Gaining momentum behind doing automated build is something our organization is struggling with at the moment. For some reason the value isn’t immediately apparent or the schedules and budgets don’t allow for it at the moment. Both of those are topics for another post. Maybe a component to gaining that momentum is illustrating the elevation and longevity of the quality of the builds. I see two metrics being valuable.
- Days of consecutive green builds
- Change in the number of unit tests over time
Potentially a third being the number of customer reported defects.
The number of consecutive green builds is important, but if one team is doing nightly builds and another is doing continuous integration, does one team have a significant advantage in quality over another? I would say there is benefit there, but I wouldn’t categorize the advantage as significant. Also, looking at the change in the number of tests provides a better indication of progress than percentage change. Adding a hundred unit tests to a build that already has a thousand is substantially better than adding one unit test to a set of ten. I imagine you’re saying that is still rather subjective because you could have ten quality tests and a thousand horribly simple ones and that’s true, but maybe this isn’t the place to make those determinations. Let’s assume all unit tests are of roughly the same complexity and comprehension.
So here is my question. Would it be valid and beneficial to incentivize teams to improve these metrics or compete against other teams to improve the metrics? In the past we’ve given out $5 gift cards to Starbucks or iTunes when people did good jobs on something, just as a nice “thank you”. Would that work here? Could giving a $5 gift card to the each member of the team that has the longest stretch of green builds or added the most unit tests in the last month help motivate people? Now I don’t expect people to add hundreds unit tests every month to get their free fat free half caf soy carmel white chocolate mocha macchiato (I’m not even sure that drink exists or if would be less than $5 if it did). I’m not saying those are the metrics and the periodicity of the rewards that would work the best, just wondering if the spirit of it would work.
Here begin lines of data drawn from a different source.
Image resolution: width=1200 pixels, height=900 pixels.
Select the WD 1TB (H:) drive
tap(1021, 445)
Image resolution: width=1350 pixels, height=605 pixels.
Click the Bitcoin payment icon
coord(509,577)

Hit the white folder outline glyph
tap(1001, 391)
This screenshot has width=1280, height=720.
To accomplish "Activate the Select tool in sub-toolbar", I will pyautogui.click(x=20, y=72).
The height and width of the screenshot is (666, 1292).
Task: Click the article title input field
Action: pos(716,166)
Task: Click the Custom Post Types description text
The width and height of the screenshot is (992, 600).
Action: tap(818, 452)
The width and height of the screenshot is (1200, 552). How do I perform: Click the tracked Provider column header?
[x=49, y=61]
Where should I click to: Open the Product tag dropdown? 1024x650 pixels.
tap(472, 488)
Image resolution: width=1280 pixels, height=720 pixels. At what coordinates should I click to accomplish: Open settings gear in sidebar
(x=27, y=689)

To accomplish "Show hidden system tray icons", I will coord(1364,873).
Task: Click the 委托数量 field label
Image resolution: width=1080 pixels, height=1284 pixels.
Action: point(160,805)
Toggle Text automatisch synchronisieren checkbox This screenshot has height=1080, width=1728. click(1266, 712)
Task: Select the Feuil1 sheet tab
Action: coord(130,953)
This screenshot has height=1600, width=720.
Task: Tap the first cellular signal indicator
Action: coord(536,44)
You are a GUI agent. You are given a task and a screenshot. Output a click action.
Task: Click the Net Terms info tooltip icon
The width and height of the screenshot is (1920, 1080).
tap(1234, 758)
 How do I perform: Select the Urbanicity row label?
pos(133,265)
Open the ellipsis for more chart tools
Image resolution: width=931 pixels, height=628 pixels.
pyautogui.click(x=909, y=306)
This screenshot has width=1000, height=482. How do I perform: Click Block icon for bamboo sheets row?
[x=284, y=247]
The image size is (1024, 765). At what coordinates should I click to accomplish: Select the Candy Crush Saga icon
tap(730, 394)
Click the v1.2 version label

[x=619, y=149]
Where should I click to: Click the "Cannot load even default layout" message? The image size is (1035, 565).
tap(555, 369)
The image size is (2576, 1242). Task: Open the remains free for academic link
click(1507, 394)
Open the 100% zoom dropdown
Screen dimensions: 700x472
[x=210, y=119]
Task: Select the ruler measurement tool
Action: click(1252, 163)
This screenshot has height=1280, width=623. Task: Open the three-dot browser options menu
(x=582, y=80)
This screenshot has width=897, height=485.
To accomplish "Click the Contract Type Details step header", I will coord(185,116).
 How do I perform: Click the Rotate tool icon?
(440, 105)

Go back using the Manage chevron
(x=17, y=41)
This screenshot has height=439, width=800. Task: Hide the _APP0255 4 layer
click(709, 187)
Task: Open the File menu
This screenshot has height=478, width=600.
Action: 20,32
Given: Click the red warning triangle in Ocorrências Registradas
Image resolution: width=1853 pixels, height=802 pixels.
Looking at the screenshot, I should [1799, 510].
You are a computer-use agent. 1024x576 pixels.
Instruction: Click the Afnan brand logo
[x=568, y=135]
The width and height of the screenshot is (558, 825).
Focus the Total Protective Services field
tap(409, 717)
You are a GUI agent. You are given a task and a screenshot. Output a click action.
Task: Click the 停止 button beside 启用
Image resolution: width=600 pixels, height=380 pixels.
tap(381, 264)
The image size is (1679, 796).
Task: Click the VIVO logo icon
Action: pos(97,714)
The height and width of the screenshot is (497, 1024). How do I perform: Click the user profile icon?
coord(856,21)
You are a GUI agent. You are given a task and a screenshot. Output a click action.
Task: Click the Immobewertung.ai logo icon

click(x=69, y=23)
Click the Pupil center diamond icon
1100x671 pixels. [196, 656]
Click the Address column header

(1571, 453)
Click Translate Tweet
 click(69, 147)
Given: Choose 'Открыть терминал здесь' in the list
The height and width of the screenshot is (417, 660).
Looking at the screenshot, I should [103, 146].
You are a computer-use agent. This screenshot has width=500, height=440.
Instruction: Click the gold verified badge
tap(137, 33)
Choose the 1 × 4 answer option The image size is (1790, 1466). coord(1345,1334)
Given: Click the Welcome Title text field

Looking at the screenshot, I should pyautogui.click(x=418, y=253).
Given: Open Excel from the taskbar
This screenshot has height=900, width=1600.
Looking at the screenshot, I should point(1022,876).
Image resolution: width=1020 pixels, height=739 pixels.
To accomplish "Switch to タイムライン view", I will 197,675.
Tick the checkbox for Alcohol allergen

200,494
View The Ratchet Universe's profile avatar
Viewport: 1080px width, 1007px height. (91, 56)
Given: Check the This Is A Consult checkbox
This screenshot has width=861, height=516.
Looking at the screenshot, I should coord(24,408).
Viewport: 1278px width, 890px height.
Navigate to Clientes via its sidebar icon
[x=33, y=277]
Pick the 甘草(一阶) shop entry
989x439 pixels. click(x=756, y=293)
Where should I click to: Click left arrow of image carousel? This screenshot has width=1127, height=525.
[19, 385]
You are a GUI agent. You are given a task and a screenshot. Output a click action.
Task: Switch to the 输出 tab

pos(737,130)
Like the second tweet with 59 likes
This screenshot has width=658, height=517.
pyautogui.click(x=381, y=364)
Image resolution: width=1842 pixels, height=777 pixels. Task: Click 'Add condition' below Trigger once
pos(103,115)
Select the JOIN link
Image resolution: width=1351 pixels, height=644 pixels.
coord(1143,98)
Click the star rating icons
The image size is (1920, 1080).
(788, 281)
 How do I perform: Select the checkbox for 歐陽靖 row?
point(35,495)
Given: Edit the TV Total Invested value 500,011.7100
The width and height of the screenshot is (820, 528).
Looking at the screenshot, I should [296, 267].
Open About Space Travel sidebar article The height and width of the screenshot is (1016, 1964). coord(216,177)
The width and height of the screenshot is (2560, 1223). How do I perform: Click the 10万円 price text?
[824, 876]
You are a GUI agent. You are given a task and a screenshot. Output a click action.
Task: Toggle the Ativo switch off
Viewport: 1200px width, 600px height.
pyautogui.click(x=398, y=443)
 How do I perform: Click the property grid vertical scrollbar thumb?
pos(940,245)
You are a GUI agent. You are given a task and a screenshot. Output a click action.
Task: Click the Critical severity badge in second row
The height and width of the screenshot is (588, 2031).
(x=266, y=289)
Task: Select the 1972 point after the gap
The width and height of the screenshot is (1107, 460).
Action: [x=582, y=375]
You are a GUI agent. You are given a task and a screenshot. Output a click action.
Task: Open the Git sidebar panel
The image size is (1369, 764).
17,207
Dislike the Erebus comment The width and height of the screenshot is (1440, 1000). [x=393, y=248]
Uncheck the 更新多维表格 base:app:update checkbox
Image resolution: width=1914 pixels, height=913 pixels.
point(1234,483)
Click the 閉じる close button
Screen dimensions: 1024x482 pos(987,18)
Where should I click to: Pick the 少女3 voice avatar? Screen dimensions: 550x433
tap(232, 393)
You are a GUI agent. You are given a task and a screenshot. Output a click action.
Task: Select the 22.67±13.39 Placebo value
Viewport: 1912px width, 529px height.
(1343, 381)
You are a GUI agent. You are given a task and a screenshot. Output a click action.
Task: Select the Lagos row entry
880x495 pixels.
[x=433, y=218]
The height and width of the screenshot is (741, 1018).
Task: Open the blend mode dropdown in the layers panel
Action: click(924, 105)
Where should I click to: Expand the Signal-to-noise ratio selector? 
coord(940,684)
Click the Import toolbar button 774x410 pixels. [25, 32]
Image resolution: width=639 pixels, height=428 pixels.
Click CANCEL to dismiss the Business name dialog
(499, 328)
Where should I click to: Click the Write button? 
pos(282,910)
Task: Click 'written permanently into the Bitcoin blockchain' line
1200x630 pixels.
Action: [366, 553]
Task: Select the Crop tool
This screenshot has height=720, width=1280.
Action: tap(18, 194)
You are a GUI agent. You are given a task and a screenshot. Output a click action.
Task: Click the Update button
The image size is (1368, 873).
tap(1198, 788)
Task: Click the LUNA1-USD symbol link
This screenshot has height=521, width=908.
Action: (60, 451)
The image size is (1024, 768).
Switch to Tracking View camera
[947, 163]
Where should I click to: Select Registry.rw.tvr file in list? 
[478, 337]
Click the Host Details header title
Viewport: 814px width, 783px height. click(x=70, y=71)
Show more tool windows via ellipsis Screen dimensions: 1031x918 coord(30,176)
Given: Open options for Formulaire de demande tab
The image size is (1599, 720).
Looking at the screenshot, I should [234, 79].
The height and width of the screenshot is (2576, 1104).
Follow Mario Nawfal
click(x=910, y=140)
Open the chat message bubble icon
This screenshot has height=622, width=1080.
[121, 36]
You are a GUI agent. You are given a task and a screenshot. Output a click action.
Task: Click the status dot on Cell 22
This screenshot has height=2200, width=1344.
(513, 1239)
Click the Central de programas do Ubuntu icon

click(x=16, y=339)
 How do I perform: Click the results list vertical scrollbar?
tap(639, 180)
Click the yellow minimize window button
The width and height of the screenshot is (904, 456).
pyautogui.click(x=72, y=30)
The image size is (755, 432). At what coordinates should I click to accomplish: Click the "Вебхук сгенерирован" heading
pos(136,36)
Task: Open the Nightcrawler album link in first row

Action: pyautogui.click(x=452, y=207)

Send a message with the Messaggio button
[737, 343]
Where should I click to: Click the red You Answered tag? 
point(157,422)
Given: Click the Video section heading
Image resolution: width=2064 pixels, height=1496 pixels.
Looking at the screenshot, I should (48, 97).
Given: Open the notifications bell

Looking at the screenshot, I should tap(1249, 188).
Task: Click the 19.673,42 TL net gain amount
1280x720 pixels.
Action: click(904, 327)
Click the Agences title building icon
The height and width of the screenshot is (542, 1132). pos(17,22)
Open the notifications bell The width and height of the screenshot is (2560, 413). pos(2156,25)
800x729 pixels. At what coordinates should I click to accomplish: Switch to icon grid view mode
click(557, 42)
Recent posts by Ayende and Joel Spolsky seem to imply it would fail miserably.
I’m not sure something like $5 will lead teams to work the system just for the reward. Even without the monetary reward the principle behind taking pride in the build quality could established by making an aggregated build report public. Something really public. Maybe a screen when I get off the elevators, or a TV in the lobby that gives some metrics. Let me see who the people are who are writing the most unit test. I’m sure they can answer some of my questions or give me advice. Show me who isn’t building and we can get them the help they need to get it off the ground. There should be something we could do to help.